The sections regarding training have been updated to reflect the need for agents i.e. subcontractors to be included within your training programme and assessment of the adequacy of training undertaken.
An agent is defined as “any person who, whilst not an employee of the business, is engaged to carry out work or provide services on its behalf. In general, an agent is likely to carry out such work or services under the supervision of the business. The work or services will be closely integrated with those carried out by the business itself. The agent will frequently be working closely with employees of the business.” So, it is clear that this will include sub-contractors working for the firm and you will need to ensure that they are included within your training programme or can prove that they have done adequate training elsewhere.
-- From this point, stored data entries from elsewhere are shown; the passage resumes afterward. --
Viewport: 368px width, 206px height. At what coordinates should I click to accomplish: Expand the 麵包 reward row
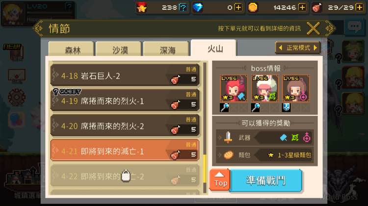[265, 155]
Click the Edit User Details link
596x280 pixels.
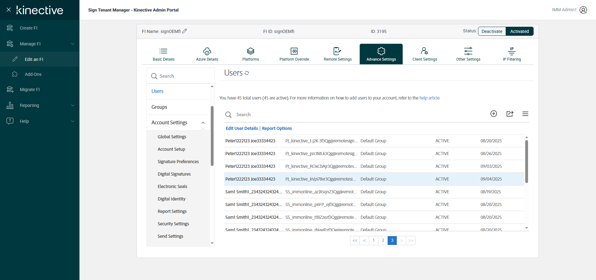242,128
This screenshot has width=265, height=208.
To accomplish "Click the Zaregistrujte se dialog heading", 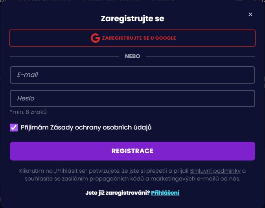I will [x=133, y=18].
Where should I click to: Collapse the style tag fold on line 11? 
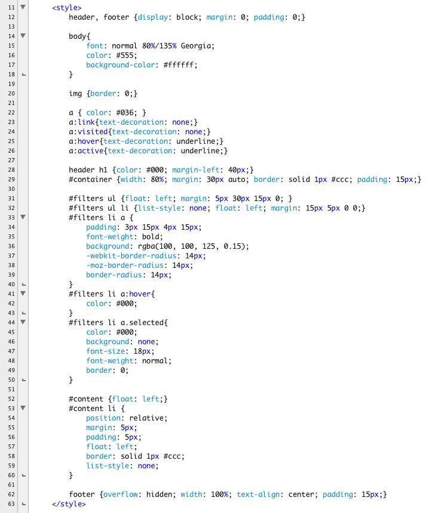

The draft guidance reiterates that training needs to be given commensurate with the work undertaken and that one size will not realistically fit all. So, the firm might provide different training for the support team and the audit team for example.
There is also a specific requirement now that training should cover:
- The requirement for customer due diligence and ongoing monitoring;
- When to make an internal report and how to do so;
- How to deal with client activity that might be related to money laundering or terrorist financing.
Customer due diligence and data protection
Guidance has been added regarding data protection requirements and due diligence. It states that data subjects must be made aware of the data that will be collected about them and why. Firms must not use this data for any other purpose without the client’s permission or as required by law.